On 23 December 2018, Janie and Margaret Campbell were installed as church workers by Pastor Phillip Wilyuka and me.
Pastor Phillip has served the Titjikala Lutheran Church since the 1970s and became their pastor in 2008.
A bad hip has been hampering his mobility over the last year and in October he became fully reliant on a wheelchair to get about. This and other health issues restricted his ministry in the community, so he called on the congregation for some helpers. Janie and Margaret were chosen and they became God’s Christmas gift to the people of Titjikala.
Pastor Phillip decided to hold the installation service at the community’s recreation complex so that everyone in the community would know what was going on.
The women’s installation was very timely as Pastor Phillip only had two months to train them before he had to move to Alice Springs permanently to receive regular kidney dialysis.
Margaret and Janie have been able to maintain regular Sunday worship and pastoral care in his absence and are a great help to me when I visit Titjikala. They also regularly go out on Country with other women and children to sing hymns and talk about Bible stories. This makes them very happy.

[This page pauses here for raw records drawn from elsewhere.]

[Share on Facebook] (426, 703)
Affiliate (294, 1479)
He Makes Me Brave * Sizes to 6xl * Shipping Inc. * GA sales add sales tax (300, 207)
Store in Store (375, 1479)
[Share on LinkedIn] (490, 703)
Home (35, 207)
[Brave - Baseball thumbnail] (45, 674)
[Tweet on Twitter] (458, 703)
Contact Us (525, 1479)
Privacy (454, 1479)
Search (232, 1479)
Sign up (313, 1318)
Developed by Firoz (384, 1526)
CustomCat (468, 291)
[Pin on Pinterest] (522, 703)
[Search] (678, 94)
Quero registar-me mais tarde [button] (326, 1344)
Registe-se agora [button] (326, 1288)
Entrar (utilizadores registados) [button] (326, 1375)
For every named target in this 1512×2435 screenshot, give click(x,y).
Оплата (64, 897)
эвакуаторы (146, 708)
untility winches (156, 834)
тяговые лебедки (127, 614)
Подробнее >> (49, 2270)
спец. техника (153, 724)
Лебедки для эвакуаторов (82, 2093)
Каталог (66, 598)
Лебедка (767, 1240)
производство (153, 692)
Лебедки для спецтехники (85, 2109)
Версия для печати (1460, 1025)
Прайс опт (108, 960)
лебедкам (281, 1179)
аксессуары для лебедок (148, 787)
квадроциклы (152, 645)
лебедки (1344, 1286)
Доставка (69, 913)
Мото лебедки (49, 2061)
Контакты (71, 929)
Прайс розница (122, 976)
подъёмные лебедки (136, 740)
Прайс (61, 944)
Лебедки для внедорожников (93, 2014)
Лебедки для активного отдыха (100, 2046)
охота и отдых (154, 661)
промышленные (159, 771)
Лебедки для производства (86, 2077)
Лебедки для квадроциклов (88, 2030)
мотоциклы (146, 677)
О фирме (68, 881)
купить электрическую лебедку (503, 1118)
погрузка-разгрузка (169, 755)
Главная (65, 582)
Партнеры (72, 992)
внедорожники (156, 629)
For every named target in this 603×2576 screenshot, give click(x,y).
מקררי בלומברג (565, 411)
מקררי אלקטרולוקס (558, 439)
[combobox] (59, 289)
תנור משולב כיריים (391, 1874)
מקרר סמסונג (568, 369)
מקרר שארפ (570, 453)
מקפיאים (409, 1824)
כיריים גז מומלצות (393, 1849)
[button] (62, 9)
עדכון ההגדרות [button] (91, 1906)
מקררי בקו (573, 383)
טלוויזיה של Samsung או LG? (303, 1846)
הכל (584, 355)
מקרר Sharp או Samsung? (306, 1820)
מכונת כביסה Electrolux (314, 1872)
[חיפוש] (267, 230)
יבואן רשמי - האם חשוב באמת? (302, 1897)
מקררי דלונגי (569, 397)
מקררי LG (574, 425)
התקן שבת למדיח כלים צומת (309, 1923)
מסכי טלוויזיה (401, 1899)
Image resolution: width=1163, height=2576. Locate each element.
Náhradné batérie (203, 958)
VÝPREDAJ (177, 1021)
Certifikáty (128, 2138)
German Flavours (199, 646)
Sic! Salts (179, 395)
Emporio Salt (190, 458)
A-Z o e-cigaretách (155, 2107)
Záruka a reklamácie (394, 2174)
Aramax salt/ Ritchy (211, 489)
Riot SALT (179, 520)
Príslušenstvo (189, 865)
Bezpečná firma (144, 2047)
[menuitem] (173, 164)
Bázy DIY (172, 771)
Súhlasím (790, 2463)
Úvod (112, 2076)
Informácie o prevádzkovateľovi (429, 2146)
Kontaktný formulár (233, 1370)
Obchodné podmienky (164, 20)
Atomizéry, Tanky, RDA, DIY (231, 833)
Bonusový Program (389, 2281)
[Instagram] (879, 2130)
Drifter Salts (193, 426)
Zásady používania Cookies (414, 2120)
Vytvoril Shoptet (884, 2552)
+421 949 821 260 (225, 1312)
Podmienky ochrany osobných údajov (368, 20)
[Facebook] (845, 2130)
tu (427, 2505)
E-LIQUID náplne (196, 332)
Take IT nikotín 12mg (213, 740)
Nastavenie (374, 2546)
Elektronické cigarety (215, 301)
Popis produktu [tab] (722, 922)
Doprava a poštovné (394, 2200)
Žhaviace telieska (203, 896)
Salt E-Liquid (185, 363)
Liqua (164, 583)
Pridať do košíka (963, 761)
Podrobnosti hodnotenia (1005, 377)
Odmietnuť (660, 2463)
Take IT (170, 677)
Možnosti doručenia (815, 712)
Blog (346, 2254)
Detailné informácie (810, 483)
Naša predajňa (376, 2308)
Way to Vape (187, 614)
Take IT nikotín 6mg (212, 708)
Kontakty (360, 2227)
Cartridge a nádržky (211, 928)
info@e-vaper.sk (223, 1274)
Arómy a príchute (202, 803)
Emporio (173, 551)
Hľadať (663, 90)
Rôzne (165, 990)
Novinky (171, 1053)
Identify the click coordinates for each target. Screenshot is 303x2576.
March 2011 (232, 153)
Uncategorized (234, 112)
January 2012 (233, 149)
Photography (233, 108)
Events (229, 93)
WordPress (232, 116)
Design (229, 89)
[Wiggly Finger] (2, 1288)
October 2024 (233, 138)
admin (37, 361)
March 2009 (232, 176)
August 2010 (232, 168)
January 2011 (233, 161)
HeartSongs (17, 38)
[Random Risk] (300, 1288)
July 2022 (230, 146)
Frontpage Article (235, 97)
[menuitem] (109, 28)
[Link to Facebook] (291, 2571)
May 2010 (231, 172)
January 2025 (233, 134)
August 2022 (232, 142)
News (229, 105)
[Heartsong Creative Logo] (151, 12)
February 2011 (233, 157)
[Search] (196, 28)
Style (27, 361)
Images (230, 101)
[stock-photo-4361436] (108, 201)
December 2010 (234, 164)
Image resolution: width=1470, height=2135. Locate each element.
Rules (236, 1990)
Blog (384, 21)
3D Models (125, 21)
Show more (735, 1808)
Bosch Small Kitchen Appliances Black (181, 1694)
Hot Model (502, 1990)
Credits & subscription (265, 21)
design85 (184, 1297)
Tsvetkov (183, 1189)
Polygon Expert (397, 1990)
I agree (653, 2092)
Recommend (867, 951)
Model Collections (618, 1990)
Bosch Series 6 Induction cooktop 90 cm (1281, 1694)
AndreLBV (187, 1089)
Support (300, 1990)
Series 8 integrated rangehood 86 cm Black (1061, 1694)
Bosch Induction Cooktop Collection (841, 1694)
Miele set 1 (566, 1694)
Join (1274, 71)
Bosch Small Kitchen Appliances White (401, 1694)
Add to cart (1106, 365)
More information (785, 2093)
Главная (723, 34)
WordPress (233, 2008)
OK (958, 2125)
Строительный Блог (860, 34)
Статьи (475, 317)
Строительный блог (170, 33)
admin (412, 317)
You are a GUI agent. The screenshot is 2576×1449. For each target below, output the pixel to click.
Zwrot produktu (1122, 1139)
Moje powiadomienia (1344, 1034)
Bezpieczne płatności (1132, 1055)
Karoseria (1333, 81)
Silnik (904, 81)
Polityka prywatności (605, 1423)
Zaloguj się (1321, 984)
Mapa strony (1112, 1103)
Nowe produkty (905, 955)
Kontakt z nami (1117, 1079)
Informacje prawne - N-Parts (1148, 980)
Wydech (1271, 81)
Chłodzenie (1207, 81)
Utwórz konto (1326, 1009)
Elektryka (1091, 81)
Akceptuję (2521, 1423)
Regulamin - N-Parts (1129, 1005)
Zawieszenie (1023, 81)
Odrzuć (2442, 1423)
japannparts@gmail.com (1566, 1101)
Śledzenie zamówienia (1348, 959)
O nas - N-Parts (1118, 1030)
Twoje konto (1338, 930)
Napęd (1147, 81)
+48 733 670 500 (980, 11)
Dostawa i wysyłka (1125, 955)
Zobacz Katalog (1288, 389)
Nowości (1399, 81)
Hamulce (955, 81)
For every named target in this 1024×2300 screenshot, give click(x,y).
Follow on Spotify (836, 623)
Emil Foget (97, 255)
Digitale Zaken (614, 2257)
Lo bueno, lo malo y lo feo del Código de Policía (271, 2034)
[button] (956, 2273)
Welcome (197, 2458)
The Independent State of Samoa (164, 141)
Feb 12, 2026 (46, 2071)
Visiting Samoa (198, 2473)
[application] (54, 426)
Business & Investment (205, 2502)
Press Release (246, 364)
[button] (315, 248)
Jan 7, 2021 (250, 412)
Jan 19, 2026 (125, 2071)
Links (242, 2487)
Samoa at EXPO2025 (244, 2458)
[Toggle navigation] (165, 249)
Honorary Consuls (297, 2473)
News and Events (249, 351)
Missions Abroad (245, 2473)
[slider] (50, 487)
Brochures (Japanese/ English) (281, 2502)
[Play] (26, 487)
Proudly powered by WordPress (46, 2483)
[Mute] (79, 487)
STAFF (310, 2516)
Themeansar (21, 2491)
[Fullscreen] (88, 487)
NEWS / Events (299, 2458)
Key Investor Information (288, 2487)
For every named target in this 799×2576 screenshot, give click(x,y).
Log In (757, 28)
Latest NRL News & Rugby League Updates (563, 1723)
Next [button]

When I first met Janie in October, she told me that not too many years ago she and her husband had been bad alcoholics. After nearly losing her husband to alcohol poisoning, she decided to quit the bottle and return to God and serve the church.
In 2010, Janie graduated from the Batchelor Institute of Indigenous Tertiary Education with a Certificate III in Health Support Services, and since March 2017 she has been Team Leader at the Titjikala Aged and Home Care Services, which provides domestic assistance and personal care, social and recreational support, and meals to aged and disabled members of her community.
Margaret is Janie’s older cousin. She is the traditional owner of the country covered by Maryvale Station. Margaret is the director and secretary of Ritjingka Aboriginal Corporation, which runs a not-for-profit wildlife sanctuary near Titjikala, and she also a director of Waltja Tjutangku Palyapayi (doing good work with families), a non-government organisation providing a wide range of support services across southern Northern Territory communities.
I firmly believe that Margaret and Janie’s involvement with the Central Australian Aboriginal Women’s Choir and their recent tours have helped develop their confidence and abilities to take on this important leadership role in their community.
Malcolm Willcocks is the Pitjanatjatjara Support Worker in the Western Arrarnta language area.